For the entries that follow, restate word for word the line containing "The height and width of the screenshot is (452, 761).", the line containing "Open the notifications bell icon", and every line that lies between them.
═══ EXTRACTED INFORMATION
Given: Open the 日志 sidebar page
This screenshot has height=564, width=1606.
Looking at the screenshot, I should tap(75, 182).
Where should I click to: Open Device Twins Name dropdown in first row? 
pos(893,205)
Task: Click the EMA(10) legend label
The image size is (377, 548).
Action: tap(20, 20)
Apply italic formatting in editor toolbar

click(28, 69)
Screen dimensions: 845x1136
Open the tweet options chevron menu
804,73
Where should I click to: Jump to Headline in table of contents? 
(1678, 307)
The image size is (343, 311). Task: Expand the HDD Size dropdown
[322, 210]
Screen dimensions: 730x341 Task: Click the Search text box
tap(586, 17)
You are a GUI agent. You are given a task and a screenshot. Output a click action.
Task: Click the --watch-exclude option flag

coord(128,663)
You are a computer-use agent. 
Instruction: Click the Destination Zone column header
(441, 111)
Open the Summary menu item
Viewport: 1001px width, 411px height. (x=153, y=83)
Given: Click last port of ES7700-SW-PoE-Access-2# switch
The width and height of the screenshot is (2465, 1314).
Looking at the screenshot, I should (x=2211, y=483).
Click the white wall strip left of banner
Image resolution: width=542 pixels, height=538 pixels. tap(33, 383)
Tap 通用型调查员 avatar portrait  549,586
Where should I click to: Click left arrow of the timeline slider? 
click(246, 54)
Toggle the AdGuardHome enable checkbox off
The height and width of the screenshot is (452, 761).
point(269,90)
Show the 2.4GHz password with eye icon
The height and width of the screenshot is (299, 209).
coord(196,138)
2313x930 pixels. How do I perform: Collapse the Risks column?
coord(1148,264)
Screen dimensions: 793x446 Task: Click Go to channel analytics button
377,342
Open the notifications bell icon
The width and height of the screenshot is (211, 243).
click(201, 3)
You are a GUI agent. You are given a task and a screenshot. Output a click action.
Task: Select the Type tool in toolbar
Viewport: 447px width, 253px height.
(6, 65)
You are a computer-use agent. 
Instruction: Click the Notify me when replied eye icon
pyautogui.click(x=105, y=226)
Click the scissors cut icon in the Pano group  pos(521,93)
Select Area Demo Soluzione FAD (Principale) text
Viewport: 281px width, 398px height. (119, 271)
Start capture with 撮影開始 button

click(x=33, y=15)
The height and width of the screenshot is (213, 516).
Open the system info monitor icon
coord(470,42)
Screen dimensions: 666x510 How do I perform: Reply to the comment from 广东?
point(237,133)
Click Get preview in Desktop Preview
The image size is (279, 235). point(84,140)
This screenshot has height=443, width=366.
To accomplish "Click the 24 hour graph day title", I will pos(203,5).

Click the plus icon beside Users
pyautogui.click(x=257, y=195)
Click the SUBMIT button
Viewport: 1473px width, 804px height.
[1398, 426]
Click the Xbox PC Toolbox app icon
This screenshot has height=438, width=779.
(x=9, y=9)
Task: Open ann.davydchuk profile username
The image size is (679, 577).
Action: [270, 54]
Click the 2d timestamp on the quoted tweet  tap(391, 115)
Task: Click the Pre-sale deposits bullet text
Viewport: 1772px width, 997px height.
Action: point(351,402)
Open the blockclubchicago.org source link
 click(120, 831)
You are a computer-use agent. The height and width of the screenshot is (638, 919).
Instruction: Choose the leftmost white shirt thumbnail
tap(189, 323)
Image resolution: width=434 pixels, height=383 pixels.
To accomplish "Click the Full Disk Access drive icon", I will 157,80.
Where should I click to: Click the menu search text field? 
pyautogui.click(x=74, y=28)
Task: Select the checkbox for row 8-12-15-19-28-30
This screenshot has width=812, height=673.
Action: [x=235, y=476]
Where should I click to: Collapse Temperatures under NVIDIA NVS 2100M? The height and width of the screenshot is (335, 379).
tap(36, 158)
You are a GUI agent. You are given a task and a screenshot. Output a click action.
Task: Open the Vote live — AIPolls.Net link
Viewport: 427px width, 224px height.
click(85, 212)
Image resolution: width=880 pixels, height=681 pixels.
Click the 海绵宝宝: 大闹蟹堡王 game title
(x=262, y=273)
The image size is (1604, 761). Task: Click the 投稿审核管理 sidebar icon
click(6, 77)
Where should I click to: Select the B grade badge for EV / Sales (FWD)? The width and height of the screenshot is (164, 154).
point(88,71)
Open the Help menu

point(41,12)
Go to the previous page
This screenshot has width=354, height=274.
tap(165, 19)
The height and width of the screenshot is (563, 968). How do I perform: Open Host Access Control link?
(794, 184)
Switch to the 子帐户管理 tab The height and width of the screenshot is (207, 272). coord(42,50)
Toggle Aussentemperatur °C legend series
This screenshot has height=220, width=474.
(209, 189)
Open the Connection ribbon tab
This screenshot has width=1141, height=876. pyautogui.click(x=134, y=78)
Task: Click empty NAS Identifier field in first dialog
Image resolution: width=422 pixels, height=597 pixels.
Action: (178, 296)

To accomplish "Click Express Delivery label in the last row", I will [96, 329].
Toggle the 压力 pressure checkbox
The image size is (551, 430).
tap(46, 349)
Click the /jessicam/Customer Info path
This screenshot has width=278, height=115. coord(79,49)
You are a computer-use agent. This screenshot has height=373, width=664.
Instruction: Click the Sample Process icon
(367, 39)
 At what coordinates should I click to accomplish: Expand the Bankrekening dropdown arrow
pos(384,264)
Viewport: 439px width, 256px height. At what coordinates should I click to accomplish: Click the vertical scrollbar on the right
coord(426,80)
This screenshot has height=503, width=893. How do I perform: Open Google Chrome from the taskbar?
══════
WORKED SOLUTION:
The height and width of the screenshot is (452, 761).
point(269,90)
Show the 2.4GHz password with eye icon
The height and width of the screenshot is (299, 209).
coord(196,138)
2313x930 pixels. How do I perform: Collapse the Risks column?
coord(1148,264)
Screen dimensions: 793x446 Task: Click Go to channel analytics button
377,342
Open the notifications bell icon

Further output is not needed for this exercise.